> _Data records_
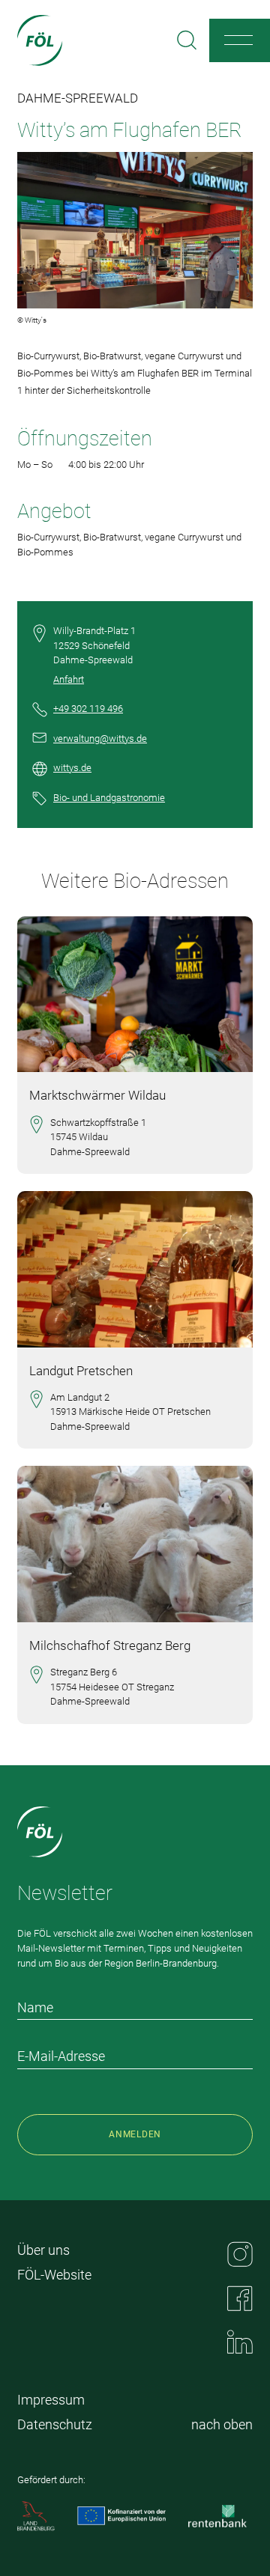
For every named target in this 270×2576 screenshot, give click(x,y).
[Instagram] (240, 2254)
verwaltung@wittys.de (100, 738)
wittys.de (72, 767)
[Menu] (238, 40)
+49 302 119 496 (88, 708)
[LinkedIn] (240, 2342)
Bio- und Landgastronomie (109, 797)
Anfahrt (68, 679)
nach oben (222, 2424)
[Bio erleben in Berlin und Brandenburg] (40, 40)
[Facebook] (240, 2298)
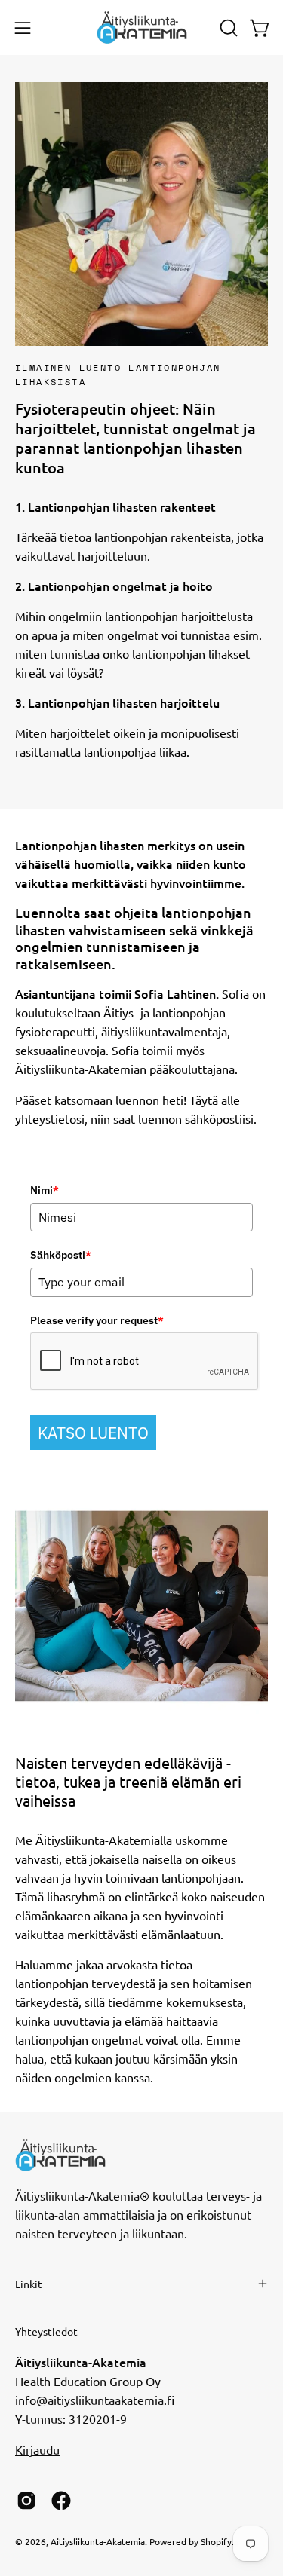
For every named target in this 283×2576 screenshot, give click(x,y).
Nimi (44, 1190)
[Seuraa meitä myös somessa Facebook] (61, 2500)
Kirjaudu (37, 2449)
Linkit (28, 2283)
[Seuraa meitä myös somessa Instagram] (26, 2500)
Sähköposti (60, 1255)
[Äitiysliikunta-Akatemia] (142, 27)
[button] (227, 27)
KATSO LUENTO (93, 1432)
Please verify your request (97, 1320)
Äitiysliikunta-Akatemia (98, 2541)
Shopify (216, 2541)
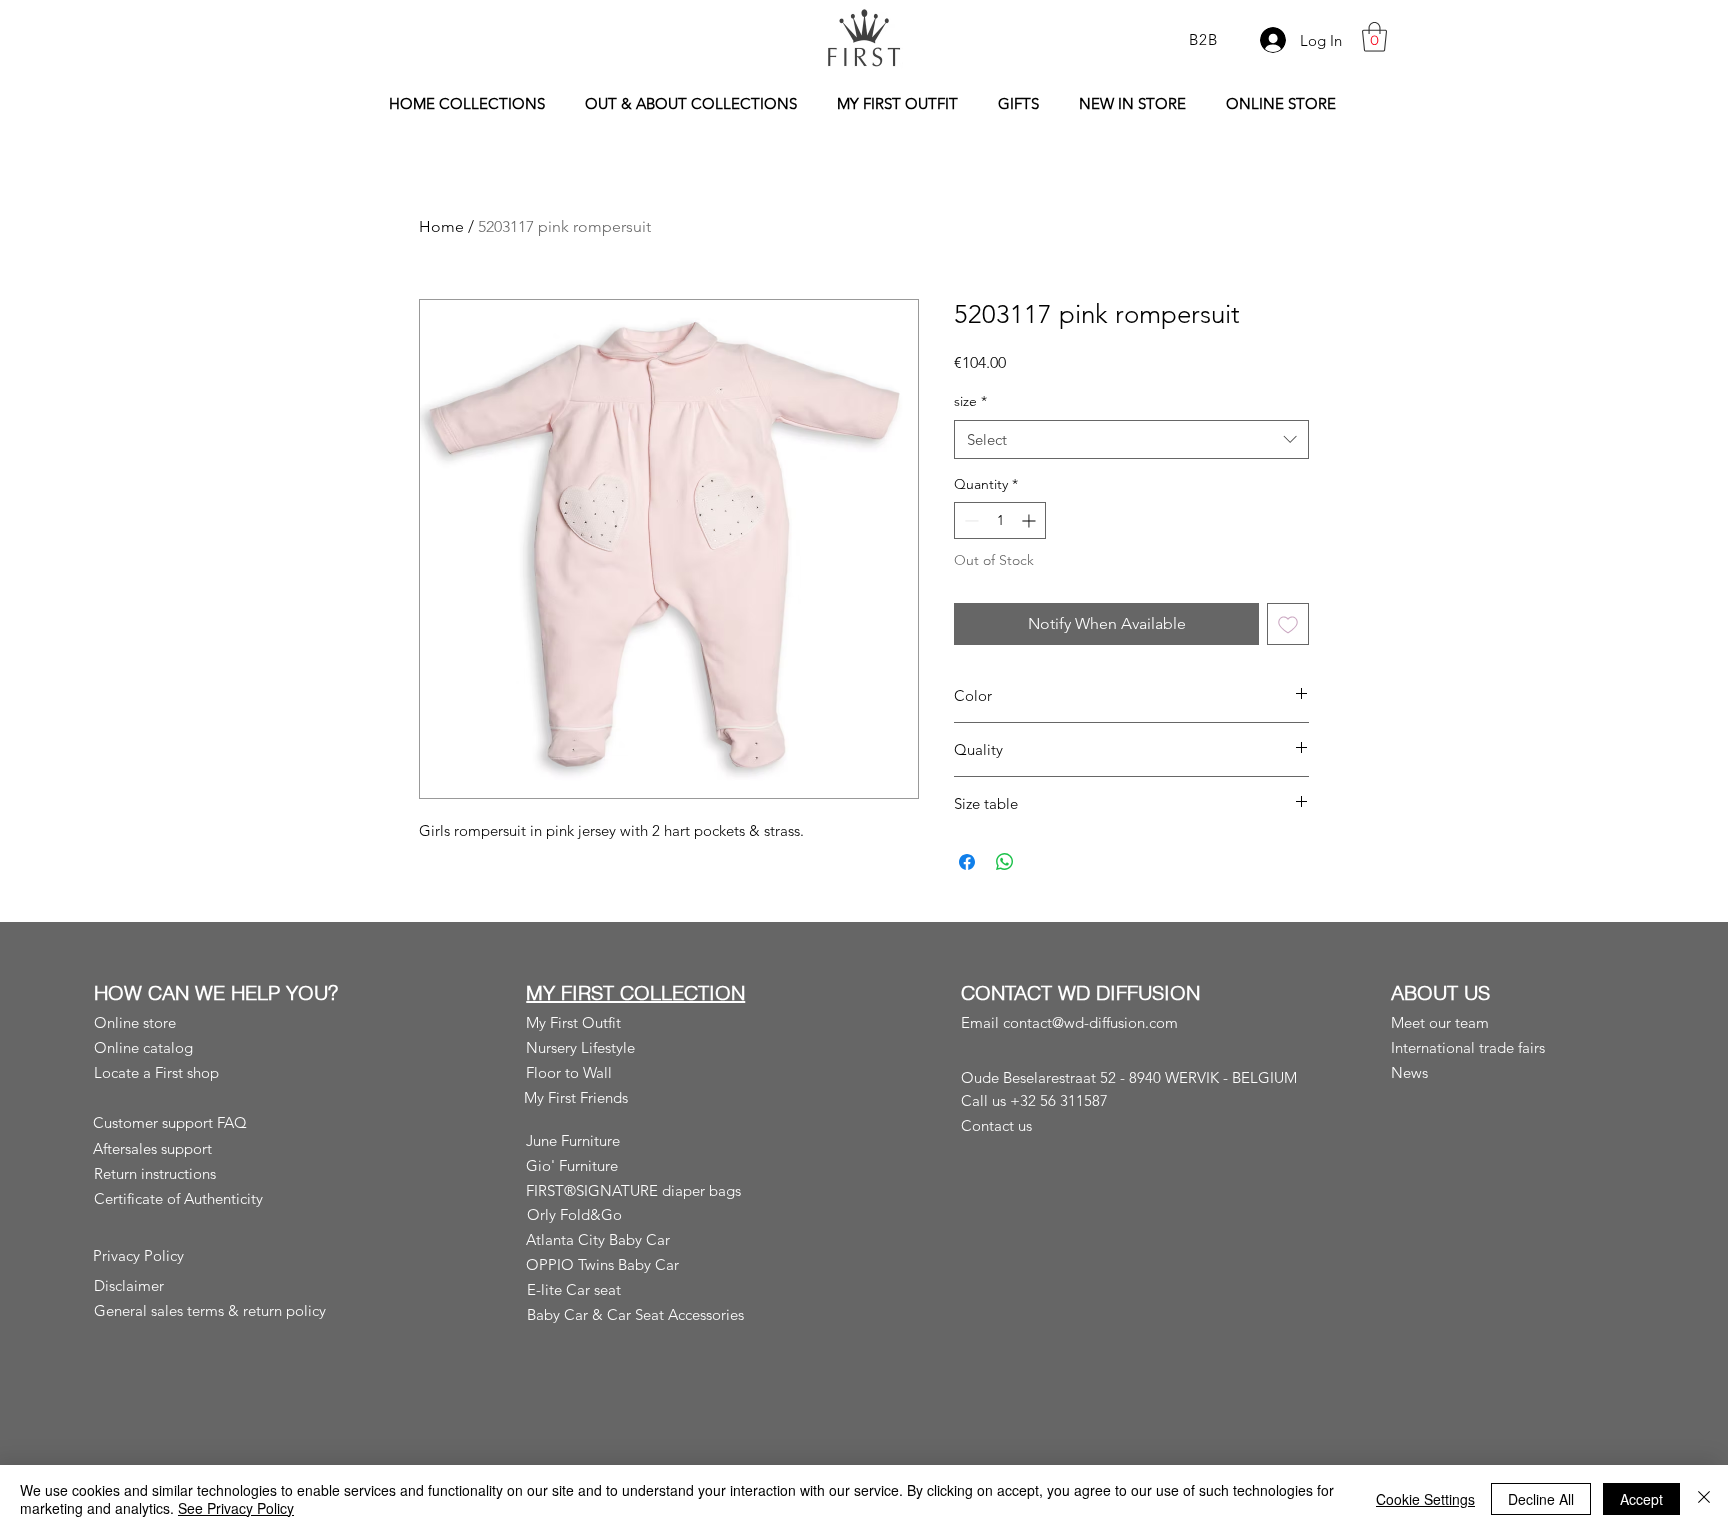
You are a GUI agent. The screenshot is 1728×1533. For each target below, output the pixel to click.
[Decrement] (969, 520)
...
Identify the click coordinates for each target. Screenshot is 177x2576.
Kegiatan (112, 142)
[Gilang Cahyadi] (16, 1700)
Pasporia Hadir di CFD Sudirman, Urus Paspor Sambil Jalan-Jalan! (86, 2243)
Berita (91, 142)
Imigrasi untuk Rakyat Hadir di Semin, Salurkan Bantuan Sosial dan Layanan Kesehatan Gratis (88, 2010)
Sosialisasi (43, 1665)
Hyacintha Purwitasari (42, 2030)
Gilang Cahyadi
==
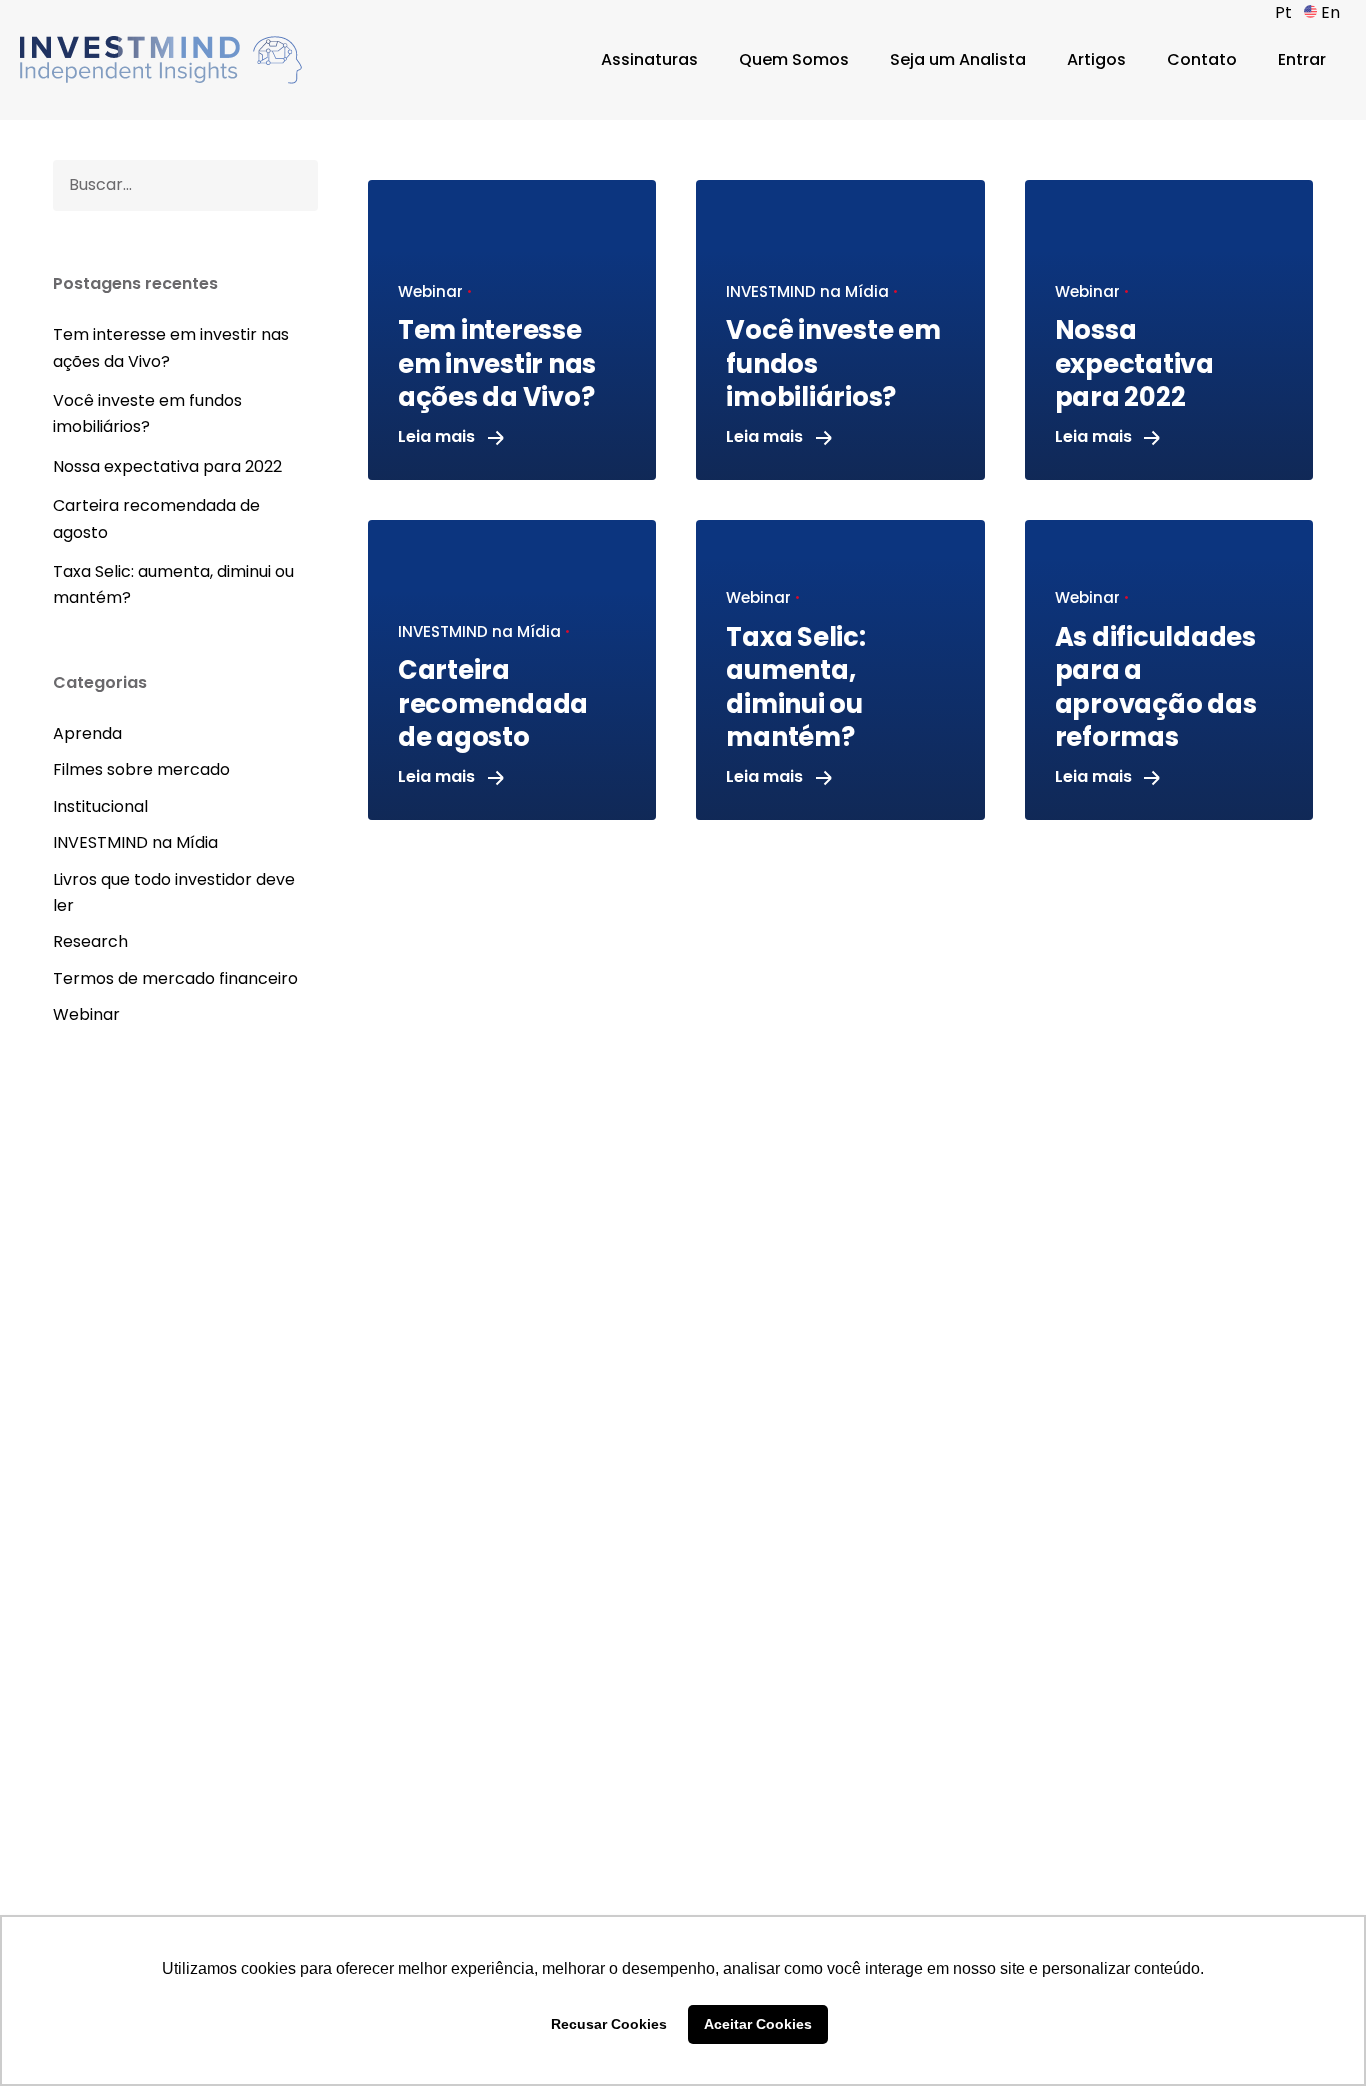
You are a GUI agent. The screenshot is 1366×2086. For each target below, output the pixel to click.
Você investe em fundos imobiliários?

> _What to do_
In the records above, find the line with "[Bio erleben in" and the line with "Shopify (216, 2541)"; please transcribe exactly those two lines and all lines between them, omitting any picture.

> _Output of the exercise_
[Bio erleben in Berlin und Brandenburg] (40, 40)
[Facebook] (240, 2298)
For every named target in this 283×2576 screenshot, give click(x,y).
Nimi (44, 1190)
[Seuraa meitä myös somessa Facebook] (61, 2500)
Kirjaudu (37, 2449)
Linkit (28, 2283)
[Seuraa meitä myös somessa Instagram] (26, 2500)
Sähköposti (60, 1255)
[Äitiysliikunta-Akatemia] (142, 27)
[button] (227, 27)
KATSO LUENTO (93, 1432)
Please verify your request (97, 1320)
Äitiysliikunta-Akatemia (98, 2541)
Shopify (216, 2541)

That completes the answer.